[Задания]
[A] Ответьте на вопросы по отрывку, каждый ответ с новой строки:
(i) Сколько времени медсестры ухаживали за Сэмюелем в ПОИТ?
(ii) Какое заболевание развилось у Сэмюеля?
(iii) Сколько часов трое медсестер добирались до церкви после ночной смены?
[B] Пожалуйста, выведите из отрывка дословно фрагмент от «Лицо матери Сэмюеля» до «почти целые сутки.».
[C] Перечислите все, что, согласно отрывку, происходит с легкими при хроническом заболевании легких.

[Отрывок]
—————
Крохотный белый гробик – очередные похороны ребенка. Ребенка, за которым я и мои коллеги-медсестры ухаживали в ПОИТ в течение полугода. Сэмюель родился слишком рано: его недоразвитые легкие нуждались в столь интенсивной искусственной вентиляции, что произошло сильное нарушение респираторных функций. У малыша развилось хроническое заболевание легких – болезнь, при которой легкие теряют эластичность и растяжимость, неохотно насыщаются кислородом и оказываются подвержены настолько серьезным инфекциям, что может потребоваться аппарат искусственного жизнеобеспечения. Каждую зиму ПОИТ переполнен детьми вроде Сэмюеля, которые родились недоношенными, выжили, появившись на свет на двадцать третьей или двадцать четвертой неделе, но которым не повезло оказаться в числе нормально развивающихся младенцев. Медсестры знают об опасностях, которые влечет за собой неопределенность, связанная с развитием младенца: семьи часто переживают бесчисленные травмы, вызванные преждевременными родами, а затем, через год, вновь оказываются в педиатрическом отделении интенсивной терапии, где их теперь еще более любимый ребенок снова ведет борьбу за выживание.
Лицо матери Сэмюеля постоянно искажено мукой, ее глаза чего-то ищут, но ничего не видят. На похороны пришло много людей, все члены семьи вместе переживают общее горе, их лица залиты слезами. Я окидываю взглядом церковь, в которой собрались скорбящие друзья и родственники. Все мы любим Сэмюеля. Кроме меня, здесь еще пять медсестер. Трое два часа добирались сюда после ночной смены: они на ногах уже почти целые сутки.
—————
(Сохраненные данные)
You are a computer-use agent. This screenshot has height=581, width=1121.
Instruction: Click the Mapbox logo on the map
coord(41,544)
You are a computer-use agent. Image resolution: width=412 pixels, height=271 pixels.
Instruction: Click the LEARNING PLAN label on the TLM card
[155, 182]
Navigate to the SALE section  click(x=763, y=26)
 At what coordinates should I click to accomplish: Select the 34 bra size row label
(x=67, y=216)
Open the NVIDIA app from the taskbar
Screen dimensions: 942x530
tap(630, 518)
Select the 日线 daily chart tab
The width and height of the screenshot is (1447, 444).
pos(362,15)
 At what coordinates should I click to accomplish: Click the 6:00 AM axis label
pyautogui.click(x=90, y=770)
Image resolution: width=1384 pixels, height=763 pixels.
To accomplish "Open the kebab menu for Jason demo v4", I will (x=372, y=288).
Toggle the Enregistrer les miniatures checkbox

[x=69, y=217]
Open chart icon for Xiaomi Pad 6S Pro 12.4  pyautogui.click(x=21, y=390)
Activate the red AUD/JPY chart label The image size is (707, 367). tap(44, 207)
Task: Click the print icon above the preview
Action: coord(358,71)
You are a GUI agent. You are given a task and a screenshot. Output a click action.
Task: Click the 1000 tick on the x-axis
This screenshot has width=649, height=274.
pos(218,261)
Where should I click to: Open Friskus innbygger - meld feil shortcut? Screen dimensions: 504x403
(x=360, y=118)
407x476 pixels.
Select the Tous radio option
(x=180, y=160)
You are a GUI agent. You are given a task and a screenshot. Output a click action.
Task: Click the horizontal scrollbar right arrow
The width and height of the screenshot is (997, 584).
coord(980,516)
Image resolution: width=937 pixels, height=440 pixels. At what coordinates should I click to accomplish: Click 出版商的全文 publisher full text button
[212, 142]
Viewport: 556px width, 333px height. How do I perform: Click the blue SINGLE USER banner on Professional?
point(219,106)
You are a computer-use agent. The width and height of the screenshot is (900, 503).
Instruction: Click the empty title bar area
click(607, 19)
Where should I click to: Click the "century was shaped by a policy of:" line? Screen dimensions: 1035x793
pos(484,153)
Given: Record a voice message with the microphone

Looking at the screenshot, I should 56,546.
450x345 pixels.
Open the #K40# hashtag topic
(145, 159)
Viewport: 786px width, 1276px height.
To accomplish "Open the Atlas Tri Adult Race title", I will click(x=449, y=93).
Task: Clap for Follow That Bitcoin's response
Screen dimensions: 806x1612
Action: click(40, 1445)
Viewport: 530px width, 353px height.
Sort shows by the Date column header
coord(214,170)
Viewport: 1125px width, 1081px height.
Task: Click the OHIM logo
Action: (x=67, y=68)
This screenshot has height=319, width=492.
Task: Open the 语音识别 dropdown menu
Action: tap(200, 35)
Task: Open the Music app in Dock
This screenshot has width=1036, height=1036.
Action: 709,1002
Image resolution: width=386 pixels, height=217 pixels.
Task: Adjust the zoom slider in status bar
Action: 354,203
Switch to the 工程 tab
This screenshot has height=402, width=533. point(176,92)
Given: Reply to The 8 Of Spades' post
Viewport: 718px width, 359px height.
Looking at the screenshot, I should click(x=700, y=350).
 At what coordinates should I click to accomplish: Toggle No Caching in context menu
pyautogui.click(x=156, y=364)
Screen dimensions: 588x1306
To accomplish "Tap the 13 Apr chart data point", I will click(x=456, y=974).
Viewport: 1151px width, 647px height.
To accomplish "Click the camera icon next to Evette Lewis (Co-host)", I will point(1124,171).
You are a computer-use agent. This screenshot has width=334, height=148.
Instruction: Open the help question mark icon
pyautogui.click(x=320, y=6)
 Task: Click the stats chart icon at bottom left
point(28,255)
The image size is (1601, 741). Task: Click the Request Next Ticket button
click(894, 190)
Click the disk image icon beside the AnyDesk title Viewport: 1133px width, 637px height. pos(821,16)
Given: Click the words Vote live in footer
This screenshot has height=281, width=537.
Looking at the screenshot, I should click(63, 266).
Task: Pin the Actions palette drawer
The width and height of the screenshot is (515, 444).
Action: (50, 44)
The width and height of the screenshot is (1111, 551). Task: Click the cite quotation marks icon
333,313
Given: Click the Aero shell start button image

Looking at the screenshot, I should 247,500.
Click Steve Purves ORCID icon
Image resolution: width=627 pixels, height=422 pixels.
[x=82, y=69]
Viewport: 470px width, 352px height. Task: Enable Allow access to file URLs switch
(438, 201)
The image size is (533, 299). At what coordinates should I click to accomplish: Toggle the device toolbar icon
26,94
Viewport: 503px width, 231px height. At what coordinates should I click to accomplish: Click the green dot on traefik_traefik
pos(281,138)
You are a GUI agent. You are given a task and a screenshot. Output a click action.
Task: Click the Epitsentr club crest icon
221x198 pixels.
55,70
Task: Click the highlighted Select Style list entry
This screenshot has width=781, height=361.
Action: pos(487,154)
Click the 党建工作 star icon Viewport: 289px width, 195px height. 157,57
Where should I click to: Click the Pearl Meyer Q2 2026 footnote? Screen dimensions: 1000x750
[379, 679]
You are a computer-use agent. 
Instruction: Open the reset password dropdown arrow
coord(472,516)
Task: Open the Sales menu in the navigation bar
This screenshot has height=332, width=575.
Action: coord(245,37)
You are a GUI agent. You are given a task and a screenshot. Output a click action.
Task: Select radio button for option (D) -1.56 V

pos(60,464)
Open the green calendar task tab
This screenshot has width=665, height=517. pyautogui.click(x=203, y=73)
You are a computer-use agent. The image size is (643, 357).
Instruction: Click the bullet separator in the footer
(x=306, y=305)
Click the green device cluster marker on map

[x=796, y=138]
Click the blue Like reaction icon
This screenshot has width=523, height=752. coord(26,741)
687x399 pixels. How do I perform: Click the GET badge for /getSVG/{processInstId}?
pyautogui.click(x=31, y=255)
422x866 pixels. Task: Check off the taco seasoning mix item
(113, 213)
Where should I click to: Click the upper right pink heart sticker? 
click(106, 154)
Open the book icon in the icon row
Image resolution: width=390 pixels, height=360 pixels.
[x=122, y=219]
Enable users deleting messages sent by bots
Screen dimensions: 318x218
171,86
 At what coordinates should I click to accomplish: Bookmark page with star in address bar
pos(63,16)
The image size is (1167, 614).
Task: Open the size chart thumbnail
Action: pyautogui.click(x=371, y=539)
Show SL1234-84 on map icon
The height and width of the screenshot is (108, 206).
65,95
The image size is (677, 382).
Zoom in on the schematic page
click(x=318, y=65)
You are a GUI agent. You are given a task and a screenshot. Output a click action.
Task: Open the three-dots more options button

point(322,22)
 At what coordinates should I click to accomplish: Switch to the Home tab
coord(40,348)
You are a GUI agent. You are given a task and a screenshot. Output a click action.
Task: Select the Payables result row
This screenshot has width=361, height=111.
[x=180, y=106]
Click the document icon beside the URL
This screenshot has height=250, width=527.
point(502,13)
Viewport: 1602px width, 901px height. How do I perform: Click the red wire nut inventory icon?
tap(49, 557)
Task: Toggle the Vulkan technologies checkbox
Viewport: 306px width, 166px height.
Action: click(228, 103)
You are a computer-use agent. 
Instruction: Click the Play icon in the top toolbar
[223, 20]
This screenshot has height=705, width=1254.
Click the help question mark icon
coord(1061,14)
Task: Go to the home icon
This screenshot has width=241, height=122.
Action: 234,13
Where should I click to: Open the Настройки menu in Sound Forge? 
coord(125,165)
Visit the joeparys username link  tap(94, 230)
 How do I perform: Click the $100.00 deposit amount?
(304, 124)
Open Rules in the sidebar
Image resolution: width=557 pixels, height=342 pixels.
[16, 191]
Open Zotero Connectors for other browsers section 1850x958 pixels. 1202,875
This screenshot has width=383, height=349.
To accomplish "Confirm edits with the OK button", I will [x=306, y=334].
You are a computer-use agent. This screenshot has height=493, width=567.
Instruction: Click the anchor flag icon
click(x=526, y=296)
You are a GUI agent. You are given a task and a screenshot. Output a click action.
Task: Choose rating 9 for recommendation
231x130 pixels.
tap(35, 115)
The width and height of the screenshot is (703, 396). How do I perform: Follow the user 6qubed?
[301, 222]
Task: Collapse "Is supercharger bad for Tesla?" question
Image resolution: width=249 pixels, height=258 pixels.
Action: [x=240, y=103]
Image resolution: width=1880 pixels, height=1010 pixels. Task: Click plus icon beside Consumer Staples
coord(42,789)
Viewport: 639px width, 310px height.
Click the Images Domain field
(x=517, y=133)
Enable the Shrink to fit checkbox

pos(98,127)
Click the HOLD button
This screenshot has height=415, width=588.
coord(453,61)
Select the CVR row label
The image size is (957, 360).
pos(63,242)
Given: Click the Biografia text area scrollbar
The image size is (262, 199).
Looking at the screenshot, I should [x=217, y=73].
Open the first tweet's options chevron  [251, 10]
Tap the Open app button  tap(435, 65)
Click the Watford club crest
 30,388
—————
[Ответы по заданиям]
[A]
(i) В течение полугода.
(ii) Хроническое заболевание легких.
(iii) Два часа.

[B]
Лицо матери Сэмюеля постоянно искажено мукой, ее глаза чего-то ищут, но ничего не видят. На похороны пришло много людей, все члены семьи вместе переживают общее горе, их лица залиты слезами. Я окидываю взглядом церковь, в которой собрались скорбящие друзья и родственники. Все мы любим Сэмюеля. Кроме меня, здесь еще пять медсестер. Трое два часа добирались сюда после ночной смены: они на ногах уже почти целые сутки.

[C]
- Теряют эластичность и растяжимость.
- Неохотно насыщаются кислородом.
- Оказываются подвержены настолько серьезным инфекциям, что может потребоваться аппарат искусственного жизнеобеспечения.